The front lounge — where many parties start with wine or cocktails — is more formal, with a mix of pale aqua, lavender, and neutrals.

The more casual family room has a dark blue sofa and a pair of swivel chairs, along with another chair they found at Round Top. The built-in shelves hold all sorts of accessories, from small works of art to books and Asian china.

At the far end of the room, a console table covered in deep blue grasscloth serves as a pretty base for the four-panel chinoiserie botanical scene.

Each space has a particular touch, notably a hallway with another console, topped with a series of round mirrors in the shape of pocket watches.
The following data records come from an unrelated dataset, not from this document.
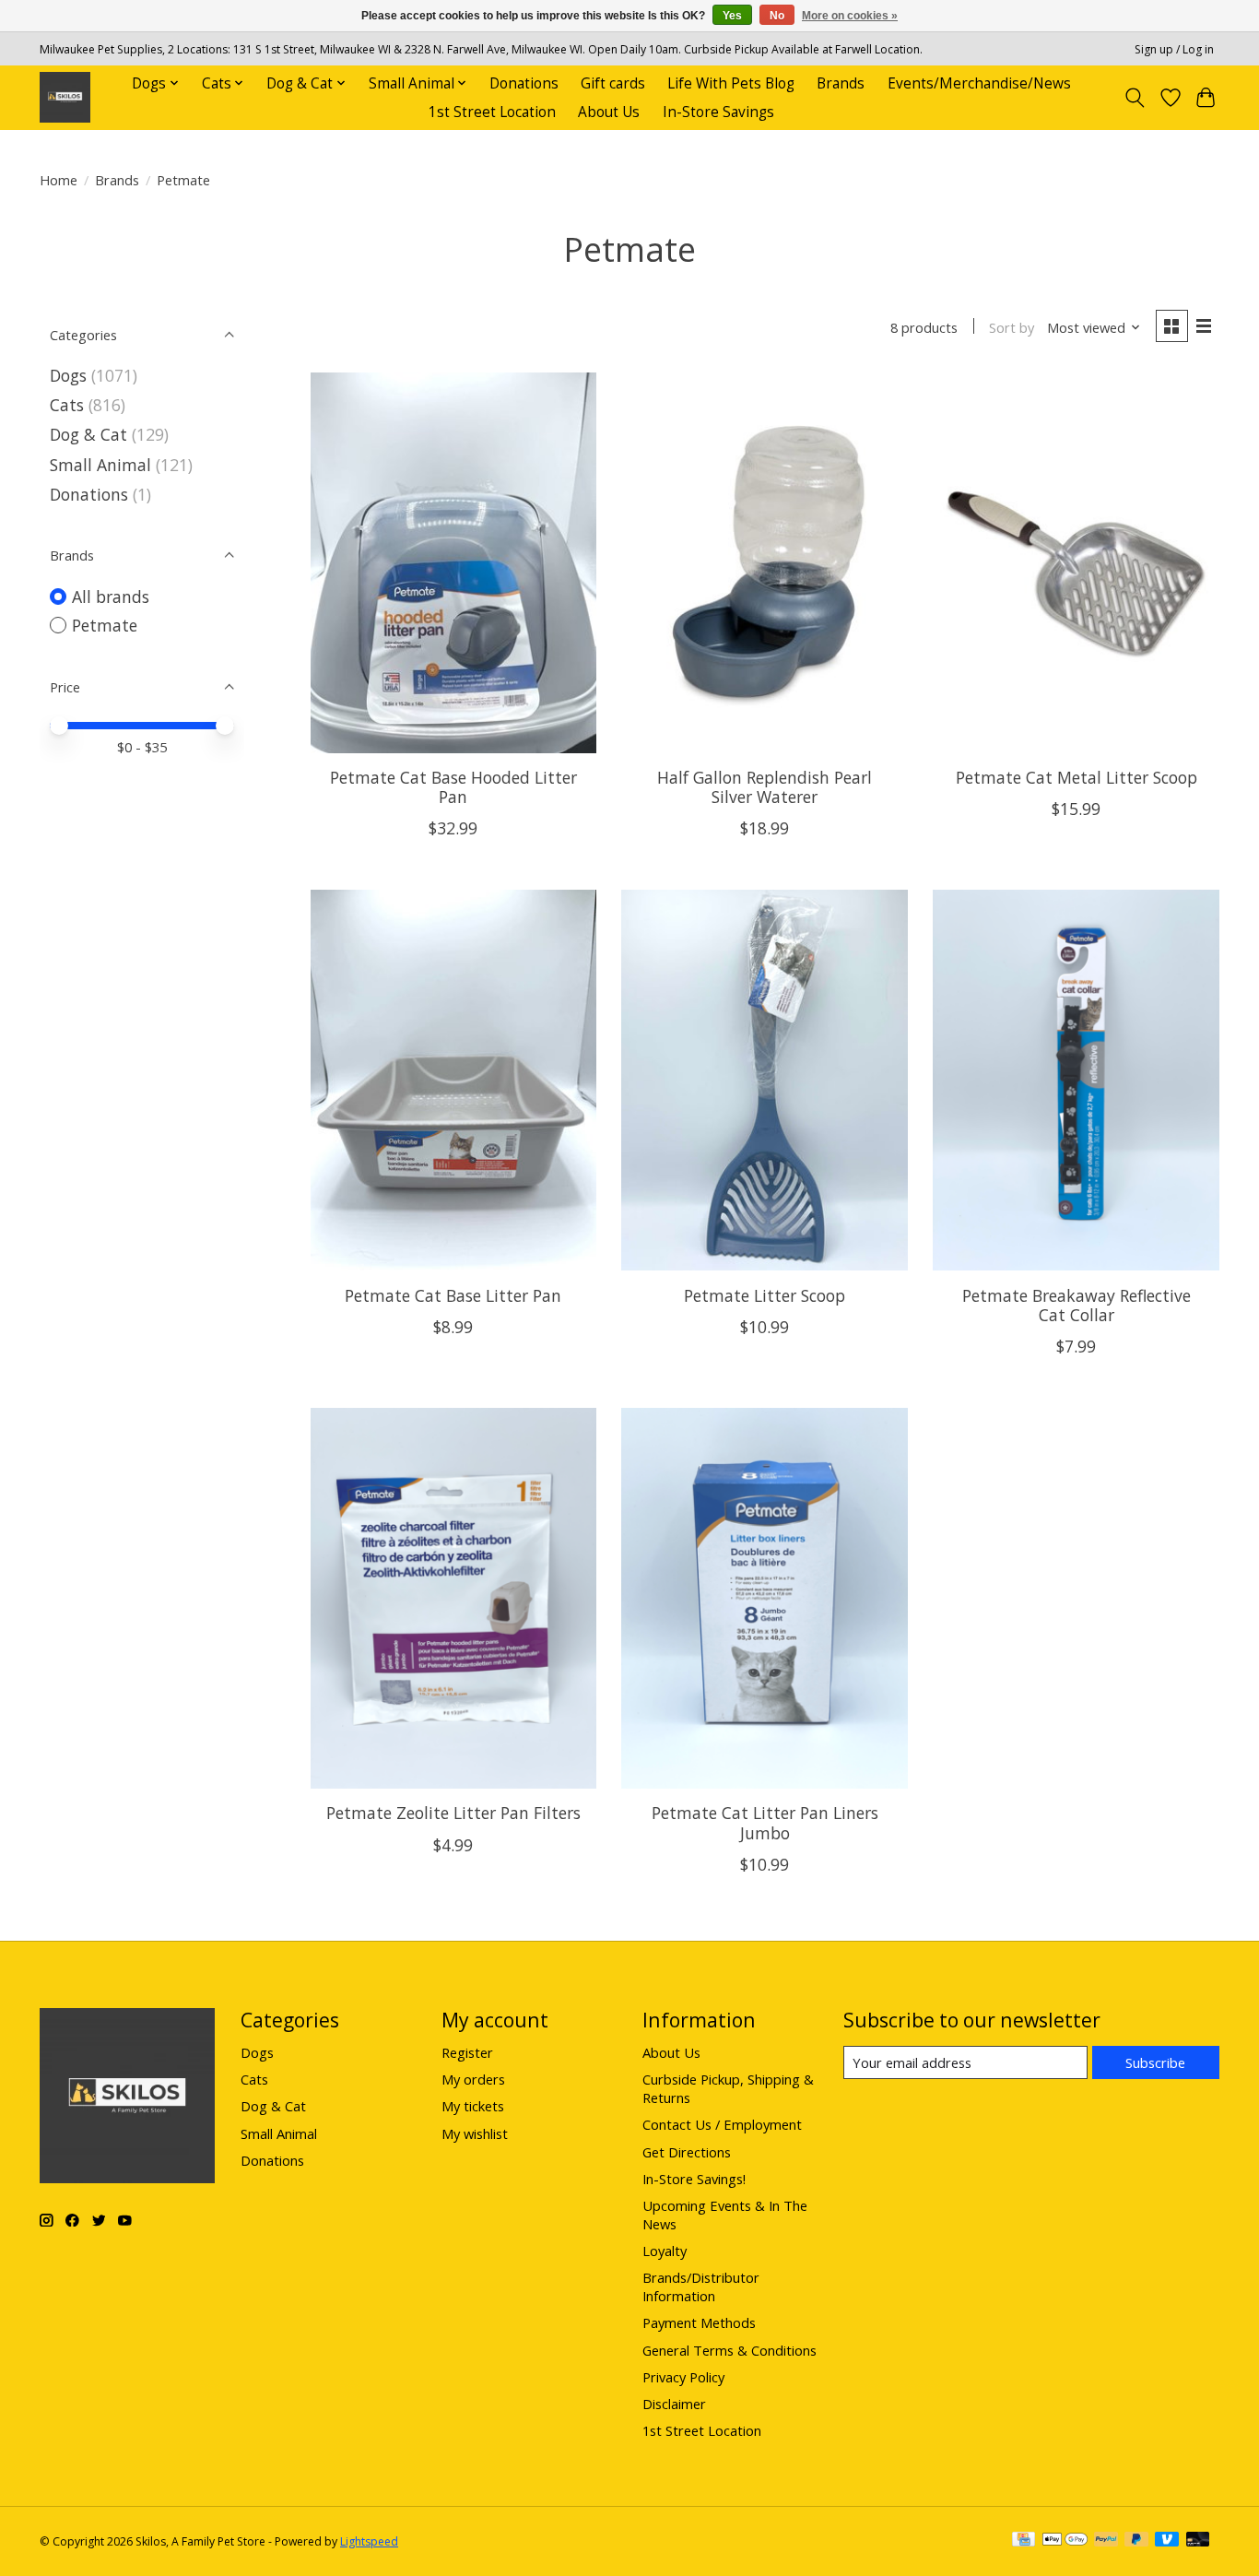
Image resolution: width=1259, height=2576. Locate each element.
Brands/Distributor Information (700, 2286)
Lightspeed (369, 2541)
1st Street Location (492, 112)
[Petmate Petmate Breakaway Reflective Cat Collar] (1075, 1080)
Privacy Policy (683, 2377)
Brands (841, 83)
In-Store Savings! (694, 2178)
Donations (524, 83)
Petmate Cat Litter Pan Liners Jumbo (765, 1822)
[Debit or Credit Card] (1198, 2541)
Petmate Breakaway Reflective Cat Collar (1076, 1305)
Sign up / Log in (1174, 49)
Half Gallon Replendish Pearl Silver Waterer (764, 787)
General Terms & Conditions (729, 2350)
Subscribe (1155, 2062)
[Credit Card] (1023, 2541)
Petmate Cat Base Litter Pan (453, 1295)
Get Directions (686, 2152)
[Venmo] (1167, 2541)
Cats (67, 405)
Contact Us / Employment (722, 2124)
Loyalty (664, 2250)
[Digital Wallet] (1065, 2541)
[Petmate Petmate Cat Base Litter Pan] (453, 1080)
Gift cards (613, 83)
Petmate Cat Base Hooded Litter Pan (453, 787)
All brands (110, 596)
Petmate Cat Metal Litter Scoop (1076, 777)
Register (467, 2052)
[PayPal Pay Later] (1136, 2541)
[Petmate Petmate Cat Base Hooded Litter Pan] (453, 562)
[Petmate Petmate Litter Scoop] (764, 1080)
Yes (732, 15)
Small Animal (100, 465)
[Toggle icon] (1135, 97)
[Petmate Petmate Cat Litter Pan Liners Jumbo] (764, 1598)
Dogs (68, 375)
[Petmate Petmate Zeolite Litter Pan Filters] (453, 1598)
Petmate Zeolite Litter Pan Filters (453, 1813)
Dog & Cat (88, 434)
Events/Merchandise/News (979, 83)
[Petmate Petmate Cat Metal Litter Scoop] (1075, 562)
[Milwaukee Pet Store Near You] (65, 97)
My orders (473, 2079)
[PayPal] (1106, 2541)
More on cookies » (850, 15)
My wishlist (474, 2133)
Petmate (104, 625)
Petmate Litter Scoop (764, 1295)
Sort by (1011, 327)
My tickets (472, 2106)
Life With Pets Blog (730, 83)
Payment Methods (699, 2322)
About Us (609, 112)
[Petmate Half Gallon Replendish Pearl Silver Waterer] (764, 562)
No (777, 15)
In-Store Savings (718, 112)
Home (58, 180)
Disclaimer (674, 2403)
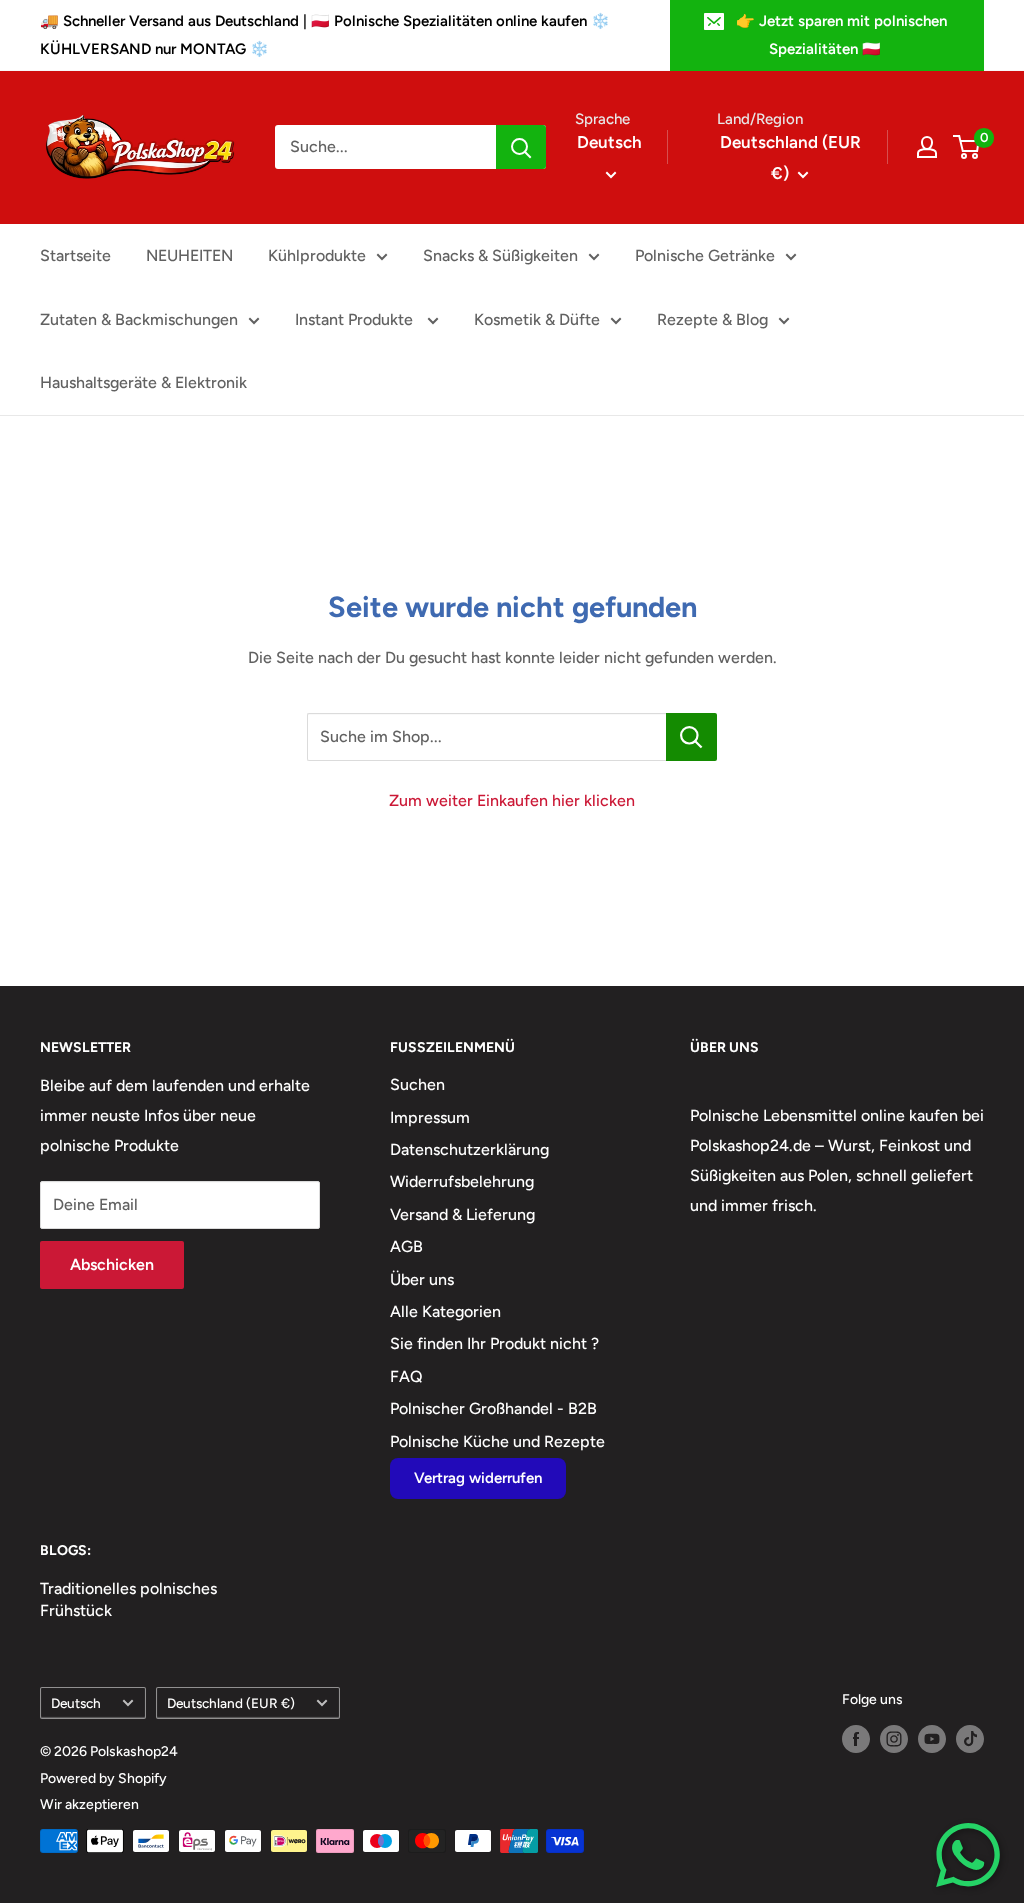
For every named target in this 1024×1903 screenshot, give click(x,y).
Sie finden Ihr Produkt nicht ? (494, 1343)
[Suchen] (521, 147)
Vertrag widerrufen (478, 1478)
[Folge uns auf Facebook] (856, 1739)
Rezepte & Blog (712, 319)
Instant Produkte (356, 319)
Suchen (417, 1084)
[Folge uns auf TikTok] (970, 1739)
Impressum (430, 1117)
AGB (406, 1246)
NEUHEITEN (189, 255)
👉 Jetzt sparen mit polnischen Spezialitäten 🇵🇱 (841, 35)
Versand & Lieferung (462, 1214)
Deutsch (76, 1703)
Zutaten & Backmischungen (139, 319)
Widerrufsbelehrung (462, 1181)
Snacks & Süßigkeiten (500, 255)
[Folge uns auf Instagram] (894, 1739)
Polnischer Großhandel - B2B (493, 1408)
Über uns (422, 1279)
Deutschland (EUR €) (231, 1703)
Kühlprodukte (317, 255)
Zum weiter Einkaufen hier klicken (512, 800)
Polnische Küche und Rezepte (497, 1441)
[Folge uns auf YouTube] (932, 1739)
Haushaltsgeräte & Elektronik (143, 382)
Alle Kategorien (445, 1311)
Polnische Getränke (705, 255)
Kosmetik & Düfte (537, 319)
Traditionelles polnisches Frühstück (128, 1599)
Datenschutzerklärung (469, 1149)
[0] (967, 147)
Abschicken (112, 1264)
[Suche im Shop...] (691, 737)
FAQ (406, 1376)
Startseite (75, 255)
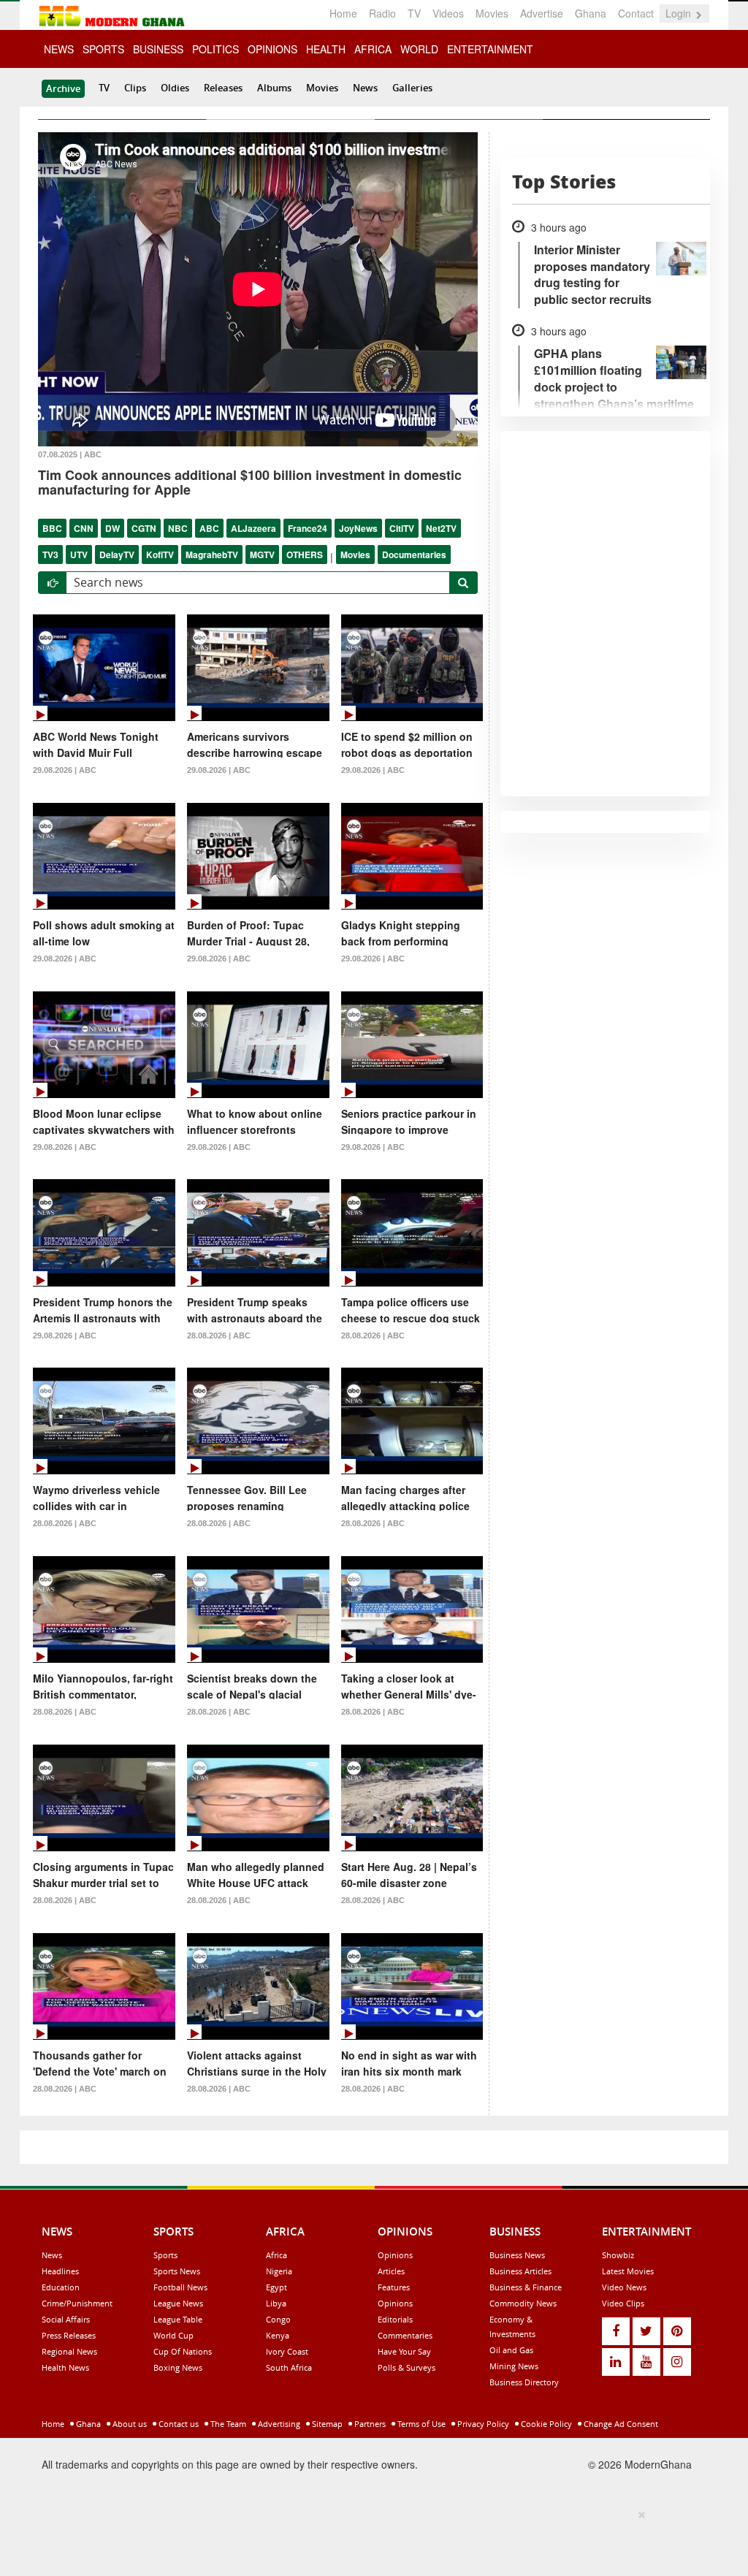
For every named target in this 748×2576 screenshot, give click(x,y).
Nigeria (279, 2271)
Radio (382, 13)
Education (61, 2287)
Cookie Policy (545, 2423)
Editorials (395, 2319)
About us (128, 2423)
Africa (276, 2254)
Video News (624, 2287)
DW (112, 528)
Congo (278, 2319)
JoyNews (358, 528)
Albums (274, 87)
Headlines (60, 2271)
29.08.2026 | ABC (64, 770)
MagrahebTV (212, 554)
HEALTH (326, 49)
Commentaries (405, 2335)
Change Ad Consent (619, 2423)
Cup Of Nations (182, 2351)
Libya (276, 2303)
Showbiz (618, 2254)
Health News (65, 2367)
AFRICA (373, 49)
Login (679, 13)
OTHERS (304, 554)
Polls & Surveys (406, 2367)
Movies (492, 13)
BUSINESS (158, 49)
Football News (180, 2287)
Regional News (69, 2351)
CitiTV (401, 528)
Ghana (590, 13)
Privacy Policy (482, 2423)
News (365, 87)
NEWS (59, 49)
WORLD (419, 49)
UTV (79, 554)
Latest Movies (628, 2271)
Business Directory (524, 2382)
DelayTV (116, 554)
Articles (391, 2271)
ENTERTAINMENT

There’s also a glamorous powder-coated bathroom, with walls and vanity covered in a deep aubergine-colored paint – “Pelt” by Farrow & Ball. The purple hue pairs well with brass hardware, plumbing fixtures, sconces, and an antique mirror. The final touch is the wallpaper on the ceiling.

The four bedrooms and three full bathrooms are upstairs, as well as a boudoir that currently serves as a playroom for the couple’s two children and their friends. Built-in shelves hold baskets full of toys. The walls are pale green and a whimsical Katie Ridder print on the window blinds works well with the natural fiber pendant light and sisal rug.

The purple is repeated again in the master bedroom, with velvet on a tufted headboard and bed skirt, and a lavender footboard bench.

A dramatic chandelier hanging from a barrel-vaulted ceiling makes a statement in the master bath, with gray marble and a freestanding tub tucked into a niche.

Their daughter’s bedroom is as sweet as any little girl could ask for, with a lavender velvet headboard, pink framed mirrors and pink monogrammed pillow shams. The finishing touch is an artwork by Houston artist Mariel Sawicki, another friend of Gimlett and Sims.

Back on the ground floor, a screened porch gets a lot of use, as this side of the house gets the morning sun, so it’s cooler in the afternoons and evenings. The side yard contains a playground and the swimming pool. It is bordered by a row of dark pink crape myrtles, which contrast beautifully with the neighboring row of the same tree but with fluffy white flowers.